##### Record excerpts
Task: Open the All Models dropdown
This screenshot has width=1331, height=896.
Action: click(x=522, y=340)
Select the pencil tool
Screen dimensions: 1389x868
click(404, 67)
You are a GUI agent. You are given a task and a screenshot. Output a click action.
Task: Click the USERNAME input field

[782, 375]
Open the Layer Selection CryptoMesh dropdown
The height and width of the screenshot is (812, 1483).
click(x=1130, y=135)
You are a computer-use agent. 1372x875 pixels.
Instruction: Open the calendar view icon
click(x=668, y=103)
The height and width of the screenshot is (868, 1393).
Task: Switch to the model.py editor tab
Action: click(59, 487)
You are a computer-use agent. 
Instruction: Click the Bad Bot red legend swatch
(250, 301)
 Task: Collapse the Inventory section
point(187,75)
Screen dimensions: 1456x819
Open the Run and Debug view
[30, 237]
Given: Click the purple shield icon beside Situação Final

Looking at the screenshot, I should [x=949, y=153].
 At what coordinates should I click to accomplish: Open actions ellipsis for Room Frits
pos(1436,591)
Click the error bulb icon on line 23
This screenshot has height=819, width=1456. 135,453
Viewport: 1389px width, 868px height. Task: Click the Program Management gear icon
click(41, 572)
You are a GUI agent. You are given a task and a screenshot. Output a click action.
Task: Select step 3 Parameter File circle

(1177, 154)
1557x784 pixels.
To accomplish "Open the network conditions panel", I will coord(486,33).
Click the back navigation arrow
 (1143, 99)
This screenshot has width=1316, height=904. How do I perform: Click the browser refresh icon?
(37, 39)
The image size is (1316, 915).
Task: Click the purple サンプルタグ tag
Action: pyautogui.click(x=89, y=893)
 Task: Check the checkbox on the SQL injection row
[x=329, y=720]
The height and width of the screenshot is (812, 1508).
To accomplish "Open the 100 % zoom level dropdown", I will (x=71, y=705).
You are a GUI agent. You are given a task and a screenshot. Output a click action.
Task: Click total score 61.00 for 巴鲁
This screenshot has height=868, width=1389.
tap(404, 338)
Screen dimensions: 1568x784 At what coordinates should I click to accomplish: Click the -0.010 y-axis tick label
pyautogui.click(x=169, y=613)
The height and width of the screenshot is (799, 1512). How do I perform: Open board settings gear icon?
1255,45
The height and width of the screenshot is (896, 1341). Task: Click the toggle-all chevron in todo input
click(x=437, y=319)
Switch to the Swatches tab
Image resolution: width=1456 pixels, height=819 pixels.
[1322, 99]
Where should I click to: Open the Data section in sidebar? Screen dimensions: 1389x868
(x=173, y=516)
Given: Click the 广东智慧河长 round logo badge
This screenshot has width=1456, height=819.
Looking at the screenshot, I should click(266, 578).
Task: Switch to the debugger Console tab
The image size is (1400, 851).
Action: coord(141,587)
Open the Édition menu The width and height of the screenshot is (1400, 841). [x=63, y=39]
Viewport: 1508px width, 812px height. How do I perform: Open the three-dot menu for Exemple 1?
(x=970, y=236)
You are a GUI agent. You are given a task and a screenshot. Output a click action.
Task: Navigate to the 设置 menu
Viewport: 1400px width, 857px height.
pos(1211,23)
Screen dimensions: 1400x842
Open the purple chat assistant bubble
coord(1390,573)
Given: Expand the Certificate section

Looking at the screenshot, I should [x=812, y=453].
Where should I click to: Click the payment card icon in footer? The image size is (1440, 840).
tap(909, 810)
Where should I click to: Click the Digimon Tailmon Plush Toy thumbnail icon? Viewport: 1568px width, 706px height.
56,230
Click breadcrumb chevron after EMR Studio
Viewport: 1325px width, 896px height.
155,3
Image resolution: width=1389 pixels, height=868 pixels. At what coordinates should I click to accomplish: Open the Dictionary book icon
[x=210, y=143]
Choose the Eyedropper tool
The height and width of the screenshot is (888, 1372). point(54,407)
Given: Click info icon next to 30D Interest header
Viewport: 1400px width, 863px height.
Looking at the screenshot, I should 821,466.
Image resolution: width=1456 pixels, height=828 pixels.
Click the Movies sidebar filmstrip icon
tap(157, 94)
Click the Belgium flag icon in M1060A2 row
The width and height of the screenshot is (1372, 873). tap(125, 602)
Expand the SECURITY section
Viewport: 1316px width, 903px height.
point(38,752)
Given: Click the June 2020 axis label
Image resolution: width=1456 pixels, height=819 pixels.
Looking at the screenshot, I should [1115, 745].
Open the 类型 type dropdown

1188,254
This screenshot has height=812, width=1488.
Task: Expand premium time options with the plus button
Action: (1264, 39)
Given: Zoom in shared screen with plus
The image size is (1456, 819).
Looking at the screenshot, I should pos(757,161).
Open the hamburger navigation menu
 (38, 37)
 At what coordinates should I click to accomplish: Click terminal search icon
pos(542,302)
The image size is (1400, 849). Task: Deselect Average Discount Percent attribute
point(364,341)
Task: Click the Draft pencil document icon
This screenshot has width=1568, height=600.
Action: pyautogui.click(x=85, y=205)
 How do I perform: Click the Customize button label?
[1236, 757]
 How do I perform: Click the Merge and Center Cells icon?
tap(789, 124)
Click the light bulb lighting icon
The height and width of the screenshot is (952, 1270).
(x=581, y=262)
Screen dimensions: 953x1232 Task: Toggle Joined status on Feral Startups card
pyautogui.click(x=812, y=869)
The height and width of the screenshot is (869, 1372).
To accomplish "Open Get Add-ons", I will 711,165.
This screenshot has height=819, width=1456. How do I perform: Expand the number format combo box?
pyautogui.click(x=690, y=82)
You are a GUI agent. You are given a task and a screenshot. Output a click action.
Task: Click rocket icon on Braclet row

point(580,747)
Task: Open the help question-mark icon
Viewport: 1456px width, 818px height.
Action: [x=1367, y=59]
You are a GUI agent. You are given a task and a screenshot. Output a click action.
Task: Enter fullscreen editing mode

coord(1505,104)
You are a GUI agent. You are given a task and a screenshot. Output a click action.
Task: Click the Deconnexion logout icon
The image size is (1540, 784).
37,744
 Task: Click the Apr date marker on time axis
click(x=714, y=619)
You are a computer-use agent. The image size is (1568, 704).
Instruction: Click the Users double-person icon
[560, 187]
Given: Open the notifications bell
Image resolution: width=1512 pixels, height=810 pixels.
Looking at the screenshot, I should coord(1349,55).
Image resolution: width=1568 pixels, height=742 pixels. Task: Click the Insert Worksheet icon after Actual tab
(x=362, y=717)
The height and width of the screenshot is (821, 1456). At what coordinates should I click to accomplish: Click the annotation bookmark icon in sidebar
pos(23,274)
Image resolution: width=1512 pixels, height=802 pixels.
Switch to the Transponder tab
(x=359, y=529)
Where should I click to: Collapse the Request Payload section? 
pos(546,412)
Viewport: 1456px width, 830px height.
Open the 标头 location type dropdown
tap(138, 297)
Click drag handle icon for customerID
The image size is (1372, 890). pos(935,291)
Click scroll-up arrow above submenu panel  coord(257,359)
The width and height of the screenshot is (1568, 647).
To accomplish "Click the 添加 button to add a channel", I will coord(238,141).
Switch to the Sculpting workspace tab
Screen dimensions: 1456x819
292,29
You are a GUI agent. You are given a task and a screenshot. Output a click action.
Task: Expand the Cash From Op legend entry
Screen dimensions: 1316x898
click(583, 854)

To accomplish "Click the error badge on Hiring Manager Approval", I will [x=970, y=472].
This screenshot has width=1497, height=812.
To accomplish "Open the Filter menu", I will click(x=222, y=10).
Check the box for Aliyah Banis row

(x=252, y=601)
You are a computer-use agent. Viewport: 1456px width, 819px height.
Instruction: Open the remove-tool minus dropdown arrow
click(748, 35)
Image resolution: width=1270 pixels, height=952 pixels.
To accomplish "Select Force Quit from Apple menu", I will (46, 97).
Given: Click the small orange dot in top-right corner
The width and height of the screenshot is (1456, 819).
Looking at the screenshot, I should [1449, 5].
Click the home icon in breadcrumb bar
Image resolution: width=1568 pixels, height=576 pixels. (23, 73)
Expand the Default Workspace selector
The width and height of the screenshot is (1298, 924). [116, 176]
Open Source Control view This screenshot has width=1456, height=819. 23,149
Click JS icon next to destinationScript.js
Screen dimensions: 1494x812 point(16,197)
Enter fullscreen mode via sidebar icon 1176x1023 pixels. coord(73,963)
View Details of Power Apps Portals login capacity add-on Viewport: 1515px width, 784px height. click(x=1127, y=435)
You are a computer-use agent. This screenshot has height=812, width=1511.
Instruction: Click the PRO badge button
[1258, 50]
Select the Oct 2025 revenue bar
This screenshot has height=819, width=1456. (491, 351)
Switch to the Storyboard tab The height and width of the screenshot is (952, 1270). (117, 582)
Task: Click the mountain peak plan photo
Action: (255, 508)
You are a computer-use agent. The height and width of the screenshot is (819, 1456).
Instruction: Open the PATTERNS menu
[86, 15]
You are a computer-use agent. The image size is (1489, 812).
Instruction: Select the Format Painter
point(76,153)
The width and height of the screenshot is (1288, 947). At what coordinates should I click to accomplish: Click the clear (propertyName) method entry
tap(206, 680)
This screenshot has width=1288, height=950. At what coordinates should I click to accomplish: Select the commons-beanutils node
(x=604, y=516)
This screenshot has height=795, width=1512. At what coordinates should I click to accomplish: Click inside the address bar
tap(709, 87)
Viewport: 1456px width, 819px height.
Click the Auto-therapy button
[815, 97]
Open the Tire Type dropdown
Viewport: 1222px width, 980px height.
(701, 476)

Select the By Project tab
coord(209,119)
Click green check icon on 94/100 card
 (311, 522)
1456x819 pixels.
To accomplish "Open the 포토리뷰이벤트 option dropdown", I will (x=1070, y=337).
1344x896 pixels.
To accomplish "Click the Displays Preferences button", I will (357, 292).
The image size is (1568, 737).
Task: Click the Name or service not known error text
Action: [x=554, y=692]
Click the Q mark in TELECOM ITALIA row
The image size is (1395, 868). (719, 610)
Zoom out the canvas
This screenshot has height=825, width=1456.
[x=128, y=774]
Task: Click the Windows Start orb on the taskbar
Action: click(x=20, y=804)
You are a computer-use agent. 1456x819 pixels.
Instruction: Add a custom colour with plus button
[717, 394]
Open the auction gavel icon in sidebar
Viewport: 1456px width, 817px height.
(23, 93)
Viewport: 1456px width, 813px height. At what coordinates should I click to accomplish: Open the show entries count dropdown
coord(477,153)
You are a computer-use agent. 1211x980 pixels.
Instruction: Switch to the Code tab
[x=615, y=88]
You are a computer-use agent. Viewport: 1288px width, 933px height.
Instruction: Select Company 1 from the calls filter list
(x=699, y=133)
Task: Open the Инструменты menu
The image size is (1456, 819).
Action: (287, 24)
##########
**Task objective**
Please report only the number of lines above that include "pencil".

**Solution to this task**
2